Bevens met his outdoor comrade and namesake in October 2022 at a two-day event hosted by Poly Escapes, which was offering CPR training and wilderness certification, he said.
They called each other “the other Kenneth” and shared an age, a passion for the outdoors and were photographers. They were known around campus and at school events as “Kenneth squared.”
Bevens, a Camarillo native, said he had known a few Kenneths throughout his life, though they all preferred to be called Kenny or Ken. Taylor was the first person he knew, like him, to use his full first name.
“We were often confused for each other because we had so many of the same hobbies and friends,” Bevens said. “There was nobody like Kenneth, though.”
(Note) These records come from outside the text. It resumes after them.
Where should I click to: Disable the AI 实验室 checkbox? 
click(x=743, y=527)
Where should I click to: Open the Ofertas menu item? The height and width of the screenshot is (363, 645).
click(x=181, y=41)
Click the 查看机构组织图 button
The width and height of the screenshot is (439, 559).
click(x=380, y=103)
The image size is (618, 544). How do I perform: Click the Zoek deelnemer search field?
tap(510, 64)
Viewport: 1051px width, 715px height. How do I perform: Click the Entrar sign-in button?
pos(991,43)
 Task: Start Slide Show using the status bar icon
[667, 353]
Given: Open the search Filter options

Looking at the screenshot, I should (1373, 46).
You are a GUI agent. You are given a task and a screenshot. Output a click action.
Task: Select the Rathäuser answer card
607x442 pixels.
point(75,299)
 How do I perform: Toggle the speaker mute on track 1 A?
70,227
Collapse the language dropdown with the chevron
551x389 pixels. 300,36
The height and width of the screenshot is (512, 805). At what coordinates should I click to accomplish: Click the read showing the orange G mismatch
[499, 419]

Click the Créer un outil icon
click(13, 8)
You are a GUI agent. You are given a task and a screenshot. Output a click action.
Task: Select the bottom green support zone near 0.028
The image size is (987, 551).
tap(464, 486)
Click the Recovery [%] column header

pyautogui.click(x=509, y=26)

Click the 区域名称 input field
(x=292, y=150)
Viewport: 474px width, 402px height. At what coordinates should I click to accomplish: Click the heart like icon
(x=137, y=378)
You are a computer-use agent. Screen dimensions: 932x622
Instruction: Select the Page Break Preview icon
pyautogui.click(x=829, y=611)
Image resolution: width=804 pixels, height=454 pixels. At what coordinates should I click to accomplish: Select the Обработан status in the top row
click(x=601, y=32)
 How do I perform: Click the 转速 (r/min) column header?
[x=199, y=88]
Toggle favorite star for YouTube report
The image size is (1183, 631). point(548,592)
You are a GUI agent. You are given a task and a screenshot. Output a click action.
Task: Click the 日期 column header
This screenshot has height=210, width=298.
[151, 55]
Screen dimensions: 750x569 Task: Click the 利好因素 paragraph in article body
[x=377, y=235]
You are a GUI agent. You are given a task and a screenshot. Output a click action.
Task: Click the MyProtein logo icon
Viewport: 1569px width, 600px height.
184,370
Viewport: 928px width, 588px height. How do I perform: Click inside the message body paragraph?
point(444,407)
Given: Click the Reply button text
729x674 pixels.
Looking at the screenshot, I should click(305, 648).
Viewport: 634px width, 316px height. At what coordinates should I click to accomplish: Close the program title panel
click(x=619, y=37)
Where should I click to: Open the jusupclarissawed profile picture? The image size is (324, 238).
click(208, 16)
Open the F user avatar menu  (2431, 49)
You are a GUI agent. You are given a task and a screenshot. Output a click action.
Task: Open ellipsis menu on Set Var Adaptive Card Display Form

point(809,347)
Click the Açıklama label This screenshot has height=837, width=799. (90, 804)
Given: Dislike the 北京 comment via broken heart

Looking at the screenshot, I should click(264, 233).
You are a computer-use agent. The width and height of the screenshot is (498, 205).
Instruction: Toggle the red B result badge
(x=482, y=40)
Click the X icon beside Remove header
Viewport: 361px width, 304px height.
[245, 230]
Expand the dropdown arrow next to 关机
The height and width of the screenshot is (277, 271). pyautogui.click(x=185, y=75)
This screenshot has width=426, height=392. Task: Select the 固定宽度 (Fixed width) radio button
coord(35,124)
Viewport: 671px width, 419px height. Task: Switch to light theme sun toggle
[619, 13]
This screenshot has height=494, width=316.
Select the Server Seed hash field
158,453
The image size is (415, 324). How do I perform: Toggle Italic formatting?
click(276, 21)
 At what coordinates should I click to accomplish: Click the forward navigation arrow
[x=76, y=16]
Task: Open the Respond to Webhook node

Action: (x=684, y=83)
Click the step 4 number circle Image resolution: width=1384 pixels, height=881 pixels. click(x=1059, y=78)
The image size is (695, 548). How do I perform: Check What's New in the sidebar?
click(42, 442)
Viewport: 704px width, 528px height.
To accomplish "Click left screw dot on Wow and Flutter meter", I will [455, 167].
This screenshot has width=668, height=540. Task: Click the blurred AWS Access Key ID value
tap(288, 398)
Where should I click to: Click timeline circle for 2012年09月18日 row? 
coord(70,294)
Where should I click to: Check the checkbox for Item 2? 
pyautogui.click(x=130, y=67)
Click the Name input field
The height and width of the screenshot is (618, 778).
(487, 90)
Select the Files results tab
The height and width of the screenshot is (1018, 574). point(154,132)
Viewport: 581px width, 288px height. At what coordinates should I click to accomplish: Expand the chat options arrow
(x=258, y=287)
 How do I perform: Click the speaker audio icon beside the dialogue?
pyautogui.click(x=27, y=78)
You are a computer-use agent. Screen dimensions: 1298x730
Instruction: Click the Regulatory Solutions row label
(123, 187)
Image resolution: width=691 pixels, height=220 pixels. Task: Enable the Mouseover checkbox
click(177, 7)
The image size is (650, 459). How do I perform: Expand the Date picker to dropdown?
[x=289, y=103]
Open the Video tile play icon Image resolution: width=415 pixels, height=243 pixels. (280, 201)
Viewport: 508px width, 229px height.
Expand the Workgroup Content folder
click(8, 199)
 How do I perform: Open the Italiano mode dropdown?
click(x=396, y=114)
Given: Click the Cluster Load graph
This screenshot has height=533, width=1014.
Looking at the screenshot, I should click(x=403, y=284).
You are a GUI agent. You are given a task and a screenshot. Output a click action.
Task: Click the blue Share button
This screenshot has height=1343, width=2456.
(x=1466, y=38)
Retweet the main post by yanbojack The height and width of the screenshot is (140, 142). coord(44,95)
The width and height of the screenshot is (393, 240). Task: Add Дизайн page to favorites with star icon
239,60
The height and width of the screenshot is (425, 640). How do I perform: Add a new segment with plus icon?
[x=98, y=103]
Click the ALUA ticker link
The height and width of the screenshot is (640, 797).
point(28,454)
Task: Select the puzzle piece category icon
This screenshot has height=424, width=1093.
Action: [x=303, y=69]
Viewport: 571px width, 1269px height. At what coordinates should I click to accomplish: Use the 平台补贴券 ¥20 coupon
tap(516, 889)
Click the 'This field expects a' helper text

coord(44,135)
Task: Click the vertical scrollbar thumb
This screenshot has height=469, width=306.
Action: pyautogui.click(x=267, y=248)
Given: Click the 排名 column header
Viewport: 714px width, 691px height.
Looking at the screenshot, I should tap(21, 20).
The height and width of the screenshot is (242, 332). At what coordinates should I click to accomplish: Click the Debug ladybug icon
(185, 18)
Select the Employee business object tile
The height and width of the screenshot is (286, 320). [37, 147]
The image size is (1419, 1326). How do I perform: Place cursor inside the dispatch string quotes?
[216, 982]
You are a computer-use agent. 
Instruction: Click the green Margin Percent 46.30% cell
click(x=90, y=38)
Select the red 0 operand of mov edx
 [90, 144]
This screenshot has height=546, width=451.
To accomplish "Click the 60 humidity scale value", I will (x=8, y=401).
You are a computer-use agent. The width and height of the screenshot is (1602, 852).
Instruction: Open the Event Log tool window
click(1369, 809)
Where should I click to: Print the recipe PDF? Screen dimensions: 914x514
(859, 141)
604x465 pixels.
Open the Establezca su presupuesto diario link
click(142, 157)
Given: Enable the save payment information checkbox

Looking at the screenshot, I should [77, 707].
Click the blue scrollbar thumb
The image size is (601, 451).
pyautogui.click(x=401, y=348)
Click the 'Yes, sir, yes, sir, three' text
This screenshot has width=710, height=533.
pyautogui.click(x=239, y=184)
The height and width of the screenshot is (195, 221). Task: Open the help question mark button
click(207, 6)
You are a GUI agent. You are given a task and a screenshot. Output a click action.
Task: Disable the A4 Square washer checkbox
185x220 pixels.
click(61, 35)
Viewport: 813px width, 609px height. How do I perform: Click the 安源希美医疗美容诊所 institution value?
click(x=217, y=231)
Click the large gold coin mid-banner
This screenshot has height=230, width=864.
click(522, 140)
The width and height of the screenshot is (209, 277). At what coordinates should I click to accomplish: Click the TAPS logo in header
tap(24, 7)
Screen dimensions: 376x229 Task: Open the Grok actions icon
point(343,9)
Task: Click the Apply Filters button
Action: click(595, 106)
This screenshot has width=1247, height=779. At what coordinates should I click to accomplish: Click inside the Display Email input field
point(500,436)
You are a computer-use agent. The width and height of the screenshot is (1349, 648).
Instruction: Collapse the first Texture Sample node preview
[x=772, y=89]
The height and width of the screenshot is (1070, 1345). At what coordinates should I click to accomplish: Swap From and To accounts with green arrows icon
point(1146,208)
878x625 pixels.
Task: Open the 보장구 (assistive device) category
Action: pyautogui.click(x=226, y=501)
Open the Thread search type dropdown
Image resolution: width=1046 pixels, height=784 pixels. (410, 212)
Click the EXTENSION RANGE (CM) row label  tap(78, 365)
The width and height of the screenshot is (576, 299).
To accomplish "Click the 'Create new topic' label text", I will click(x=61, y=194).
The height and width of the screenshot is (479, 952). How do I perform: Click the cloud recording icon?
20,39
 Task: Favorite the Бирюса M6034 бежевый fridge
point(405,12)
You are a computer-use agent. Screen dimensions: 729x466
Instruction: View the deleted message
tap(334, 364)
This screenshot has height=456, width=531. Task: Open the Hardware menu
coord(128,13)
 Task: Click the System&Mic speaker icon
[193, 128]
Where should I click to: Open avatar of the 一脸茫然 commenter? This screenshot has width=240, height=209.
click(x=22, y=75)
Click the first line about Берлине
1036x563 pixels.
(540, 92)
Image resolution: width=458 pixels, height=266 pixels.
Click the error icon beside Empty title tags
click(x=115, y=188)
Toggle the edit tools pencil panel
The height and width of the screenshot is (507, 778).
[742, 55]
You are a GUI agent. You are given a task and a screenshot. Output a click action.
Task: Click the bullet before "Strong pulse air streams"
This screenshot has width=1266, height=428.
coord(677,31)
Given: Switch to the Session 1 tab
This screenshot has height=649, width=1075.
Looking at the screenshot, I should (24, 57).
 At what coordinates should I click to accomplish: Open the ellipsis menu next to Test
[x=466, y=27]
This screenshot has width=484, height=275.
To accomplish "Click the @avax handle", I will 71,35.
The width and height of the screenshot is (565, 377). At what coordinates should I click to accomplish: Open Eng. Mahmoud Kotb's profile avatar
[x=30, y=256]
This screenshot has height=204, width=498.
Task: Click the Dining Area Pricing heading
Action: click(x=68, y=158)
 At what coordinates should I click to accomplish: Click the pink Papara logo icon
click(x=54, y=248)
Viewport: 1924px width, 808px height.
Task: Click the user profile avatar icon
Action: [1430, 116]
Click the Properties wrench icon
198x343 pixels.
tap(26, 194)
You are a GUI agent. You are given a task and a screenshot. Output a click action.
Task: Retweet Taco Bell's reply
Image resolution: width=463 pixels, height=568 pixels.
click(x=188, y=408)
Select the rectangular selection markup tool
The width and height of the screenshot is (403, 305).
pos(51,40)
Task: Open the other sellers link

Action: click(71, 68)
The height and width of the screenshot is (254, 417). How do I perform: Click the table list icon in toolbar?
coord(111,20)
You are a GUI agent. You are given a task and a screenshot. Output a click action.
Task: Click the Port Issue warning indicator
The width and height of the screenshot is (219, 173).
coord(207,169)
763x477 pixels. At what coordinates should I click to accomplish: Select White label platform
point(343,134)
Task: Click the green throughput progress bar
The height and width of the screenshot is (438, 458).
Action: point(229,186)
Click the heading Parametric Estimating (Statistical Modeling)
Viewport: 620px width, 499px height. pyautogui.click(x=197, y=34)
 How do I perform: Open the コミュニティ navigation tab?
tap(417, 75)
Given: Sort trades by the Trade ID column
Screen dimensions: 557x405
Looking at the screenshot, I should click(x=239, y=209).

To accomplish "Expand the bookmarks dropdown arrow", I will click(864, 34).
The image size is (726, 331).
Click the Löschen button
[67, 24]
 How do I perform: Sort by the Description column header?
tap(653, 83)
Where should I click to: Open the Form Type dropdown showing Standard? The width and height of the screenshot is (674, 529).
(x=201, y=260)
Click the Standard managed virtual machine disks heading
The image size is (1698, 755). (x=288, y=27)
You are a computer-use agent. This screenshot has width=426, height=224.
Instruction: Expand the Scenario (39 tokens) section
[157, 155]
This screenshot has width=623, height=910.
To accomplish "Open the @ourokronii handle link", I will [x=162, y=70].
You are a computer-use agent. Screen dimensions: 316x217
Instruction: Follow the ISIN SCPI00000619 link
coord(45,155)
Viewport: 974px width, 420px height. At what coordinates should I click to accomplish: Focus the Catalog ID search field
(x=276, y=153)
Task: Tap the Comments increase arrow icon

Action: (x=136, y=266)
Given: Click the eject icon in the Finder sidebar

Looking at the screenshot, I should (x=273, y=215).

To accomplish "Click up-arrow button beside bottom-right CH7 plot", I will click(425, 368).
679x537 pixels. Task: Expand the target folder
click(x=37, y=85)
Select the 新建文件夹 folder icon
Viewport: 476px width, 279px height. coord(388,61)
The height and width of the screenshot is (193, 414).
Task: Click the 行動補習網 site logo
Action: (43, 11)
Bevens said Taylor was more of a landscape photographer and called himself a portrait shooter.
“I was going to teach Kenneth how to print so we could sell our photos at the film festival,” Bevens said. “We just had so many plans and I can’t believe he’s gone.”
Bevens said he was walking through a hallway on Monday when a mutual friend informed a professor that “Kenneth” had fallen to his death in Big Sur.
“Her eyes widened and she asked, ‘Oh my God, which one?’” Bevens said. “I felt like a ghost in a way, because I was always the other one, the other Kenneth. Now I’m not.”